═════ Information supplied
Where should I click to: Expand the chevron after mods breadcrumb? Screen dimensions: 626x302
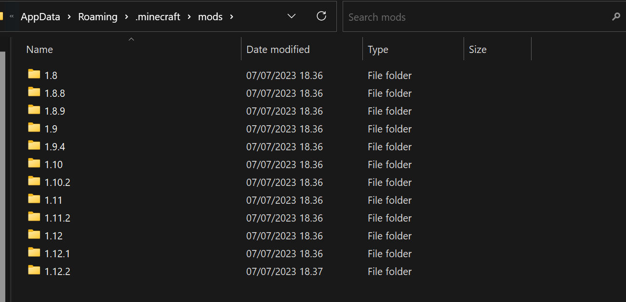(232, 17)
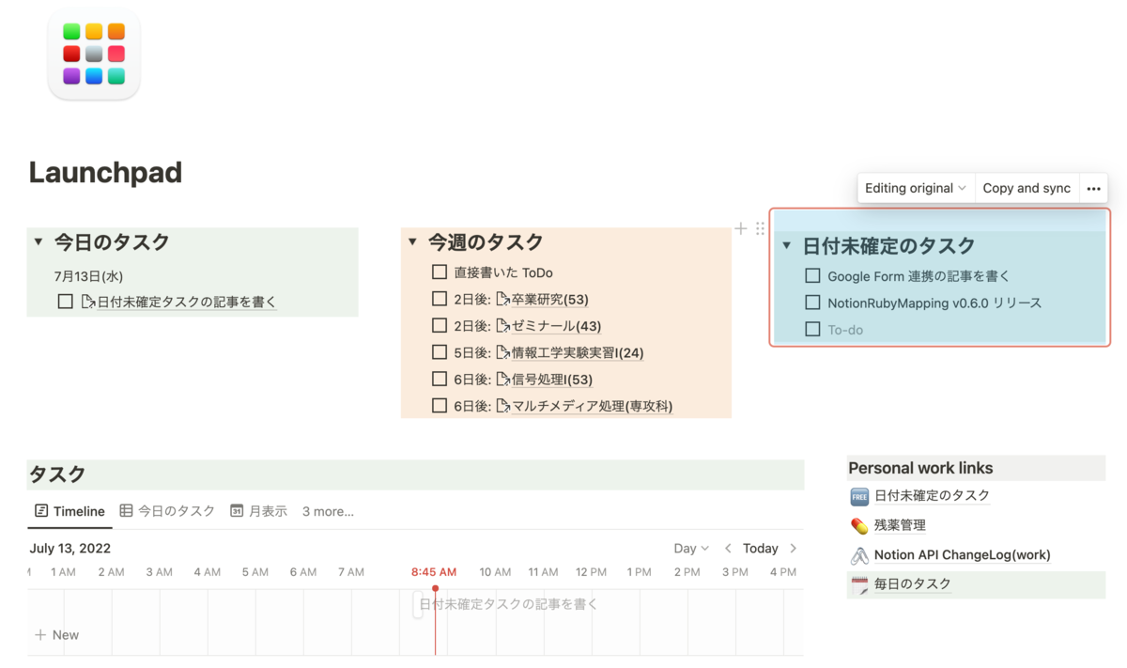Viewport: 1127px width, 668px height.
Task: Open the Editing original dropdown
Action: (x=916, y=188)
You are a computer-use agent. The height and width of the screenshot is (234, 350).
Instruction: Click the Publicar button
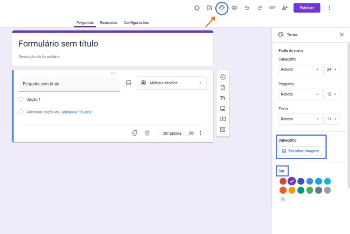coord(307,8)
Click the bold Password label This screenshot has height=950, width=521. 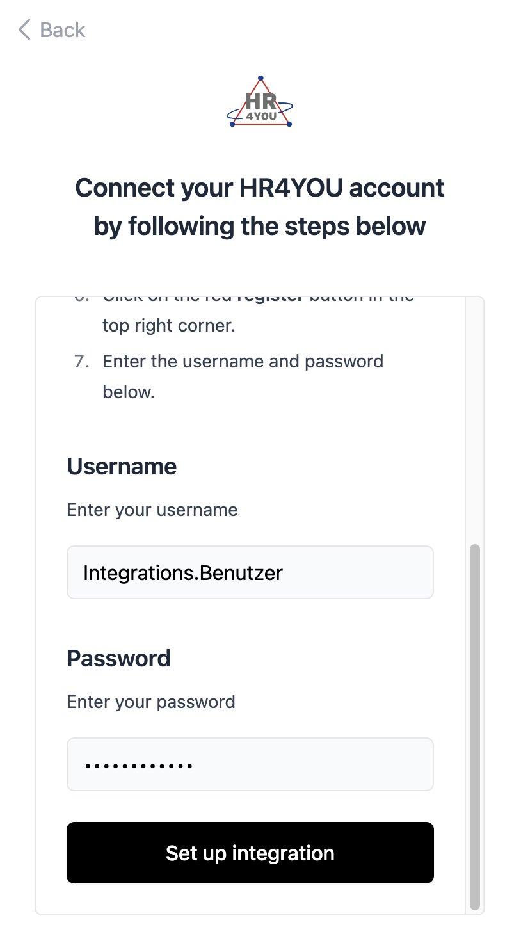point(118,658)
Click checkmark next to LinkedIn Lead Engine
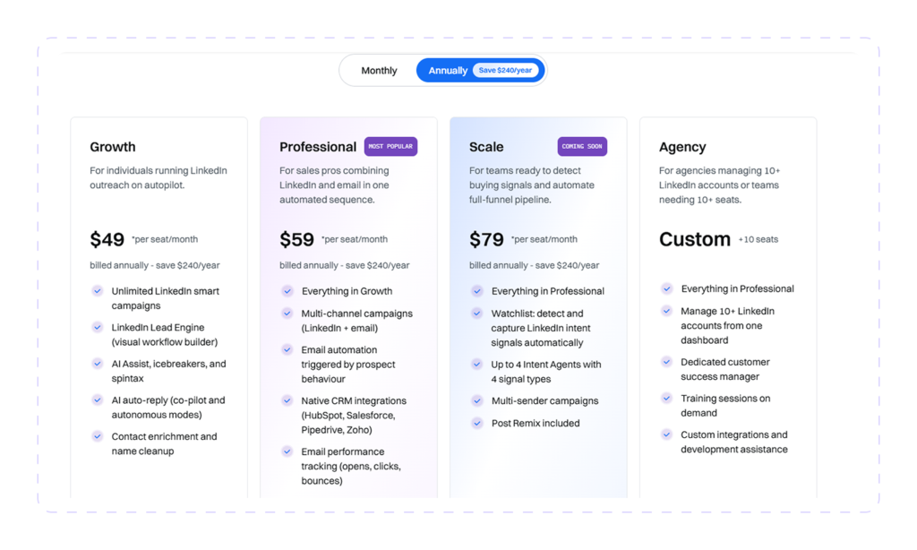 [98, 327]
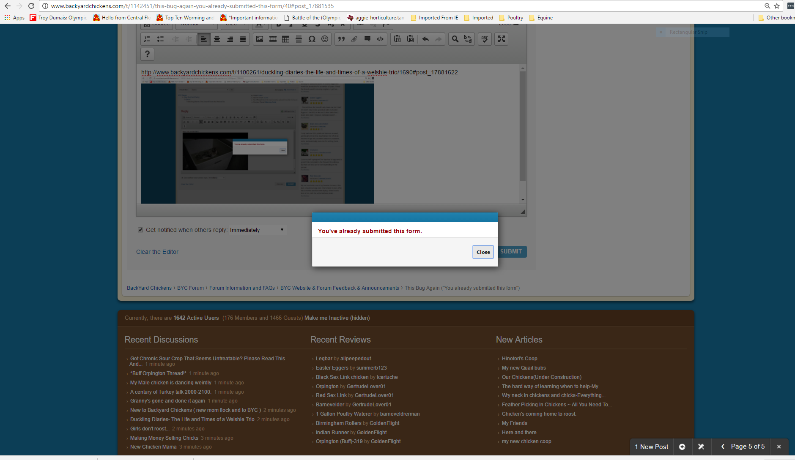Close the 'already submitted this form' dialog
Screen dimensions: 795x460
click(483, 252)
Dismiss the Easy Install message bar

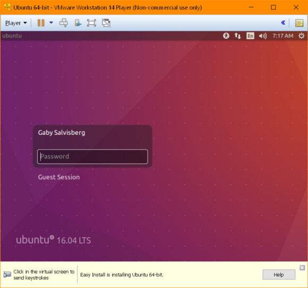[302, 268]
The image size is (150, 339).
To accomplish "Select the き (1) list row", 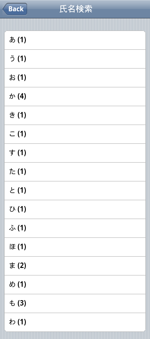I will 75,115.
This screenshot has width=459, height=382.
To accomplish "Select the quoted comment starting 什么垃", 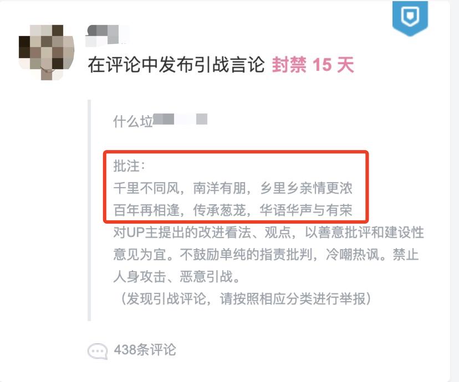I will point(160,121).
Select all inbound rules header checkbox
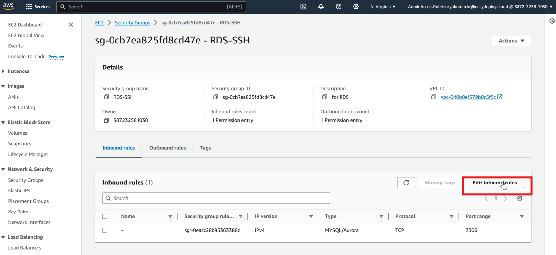The height and width of the screenshot is (255, 556). 105,216

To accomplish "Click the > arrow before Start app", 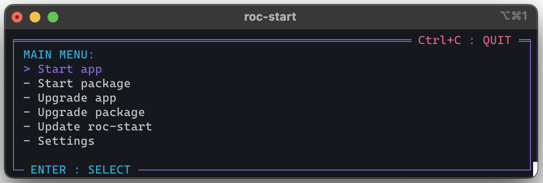I will pos(27,69).
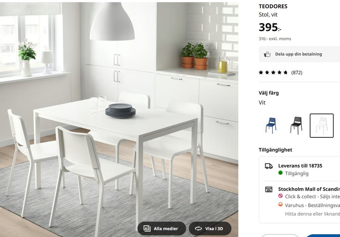The height and width of the screenshot is (237, 340).
Task: Select the white chair color swatch
Action: 322,125
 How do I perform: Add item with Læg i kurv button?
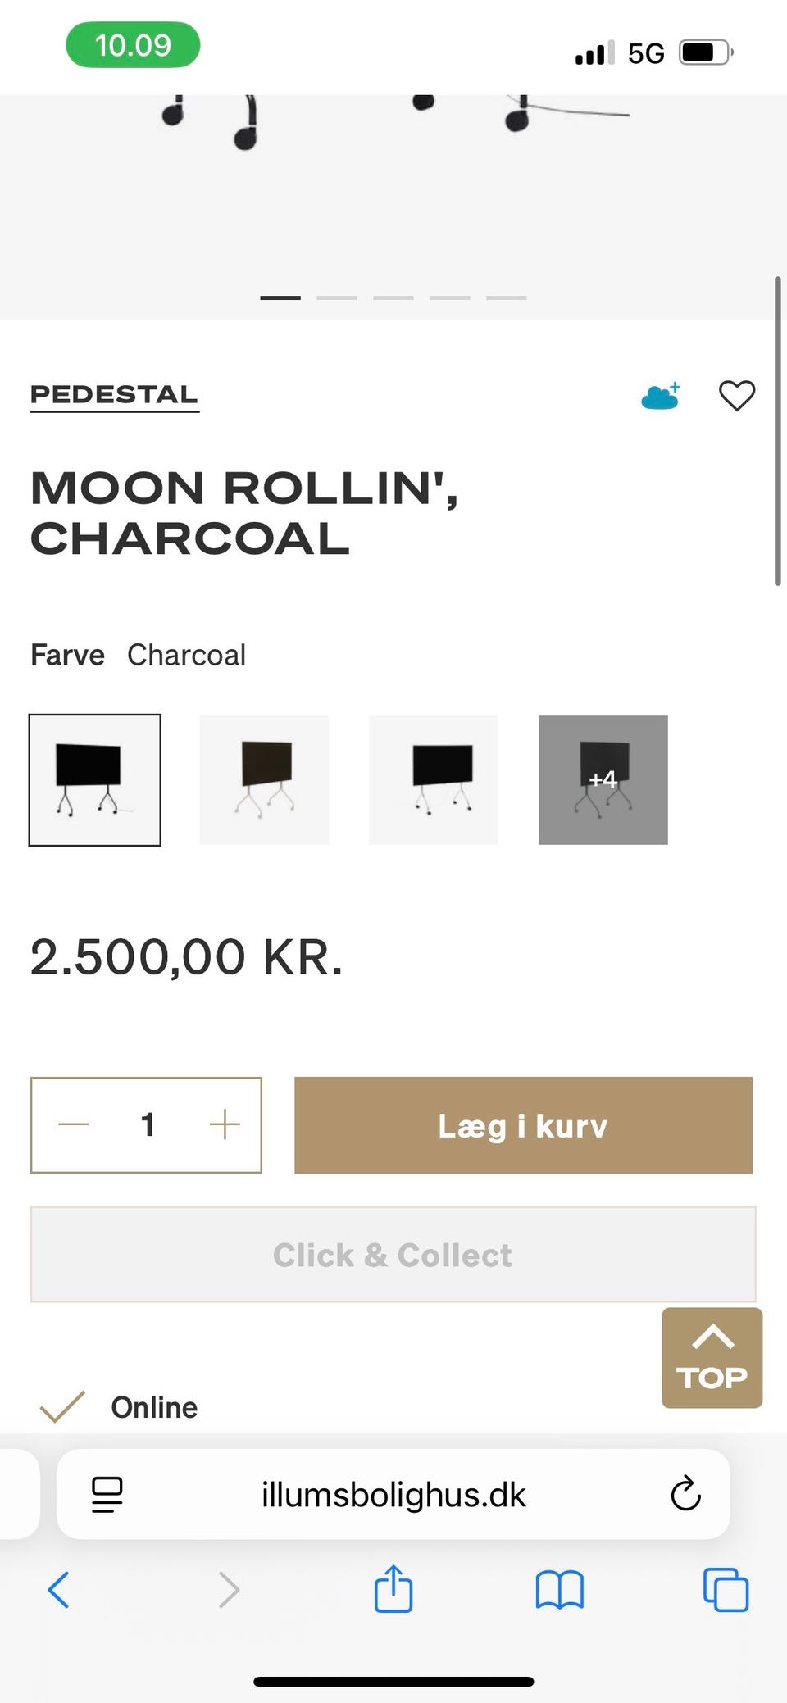coord(523,1124)
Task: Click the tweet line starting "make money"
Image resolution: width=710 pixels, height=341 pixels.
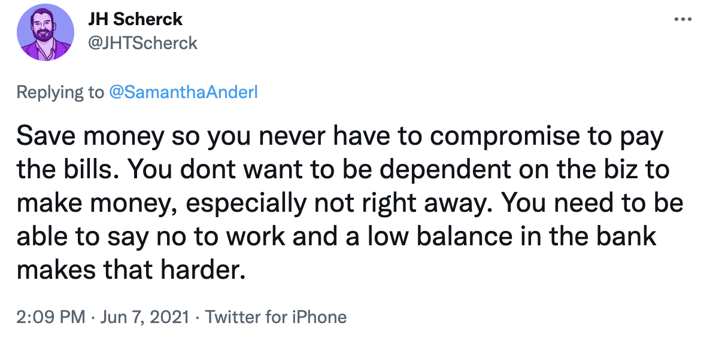Action: pyautogui.click(x=350, y=204)
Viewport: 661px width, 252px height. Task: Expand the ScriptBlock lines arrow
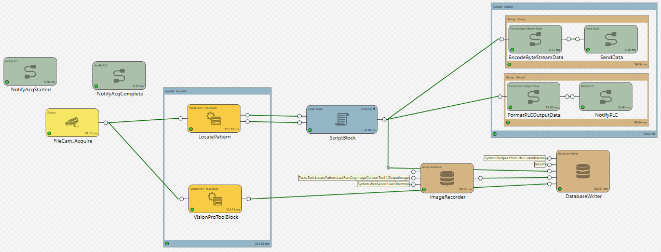point(374,109)
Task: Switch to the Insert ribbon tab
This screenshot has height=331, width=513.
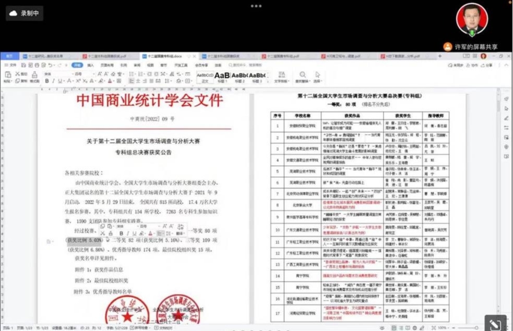Action: pyautogui.click(x=90, y=66)
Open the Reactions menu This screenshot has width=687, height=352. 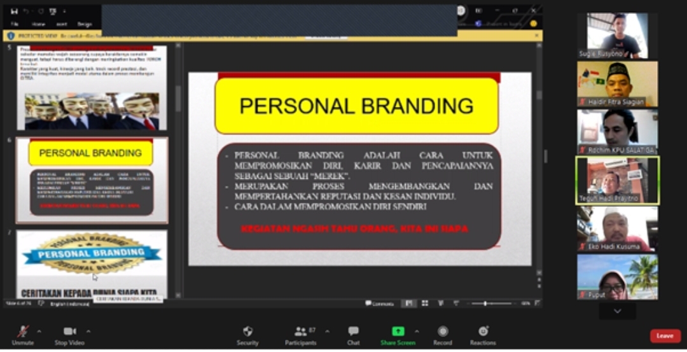click(x=483, y=334)
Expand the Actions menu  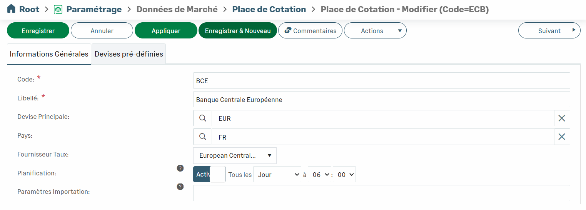click(375, 31)
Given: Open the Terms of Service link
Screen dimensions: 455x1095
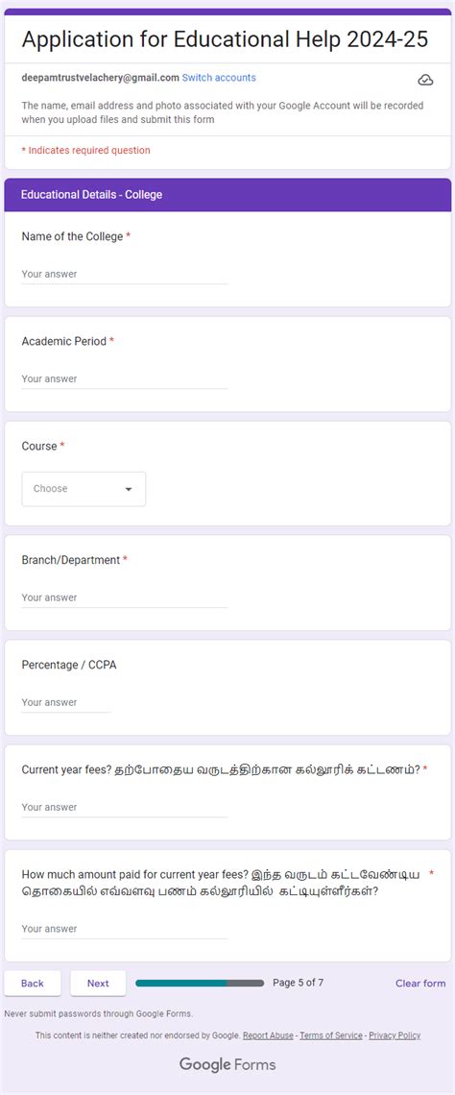Looking at the screenshot, I should pyautogui.click(x=331, y=1035).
══════════
Exercise brief:
Only the lines from the line holding "Given: Open the Terms of Service link" through the last line above belong in the answer, repeated exactly; the pictures do not.

Answer for this exercise:
Given: Open the Terms of Service link
Screen dimensions: 455x1095
Looking at the screenshot, I should pyautogui.click(x=331, y=1035).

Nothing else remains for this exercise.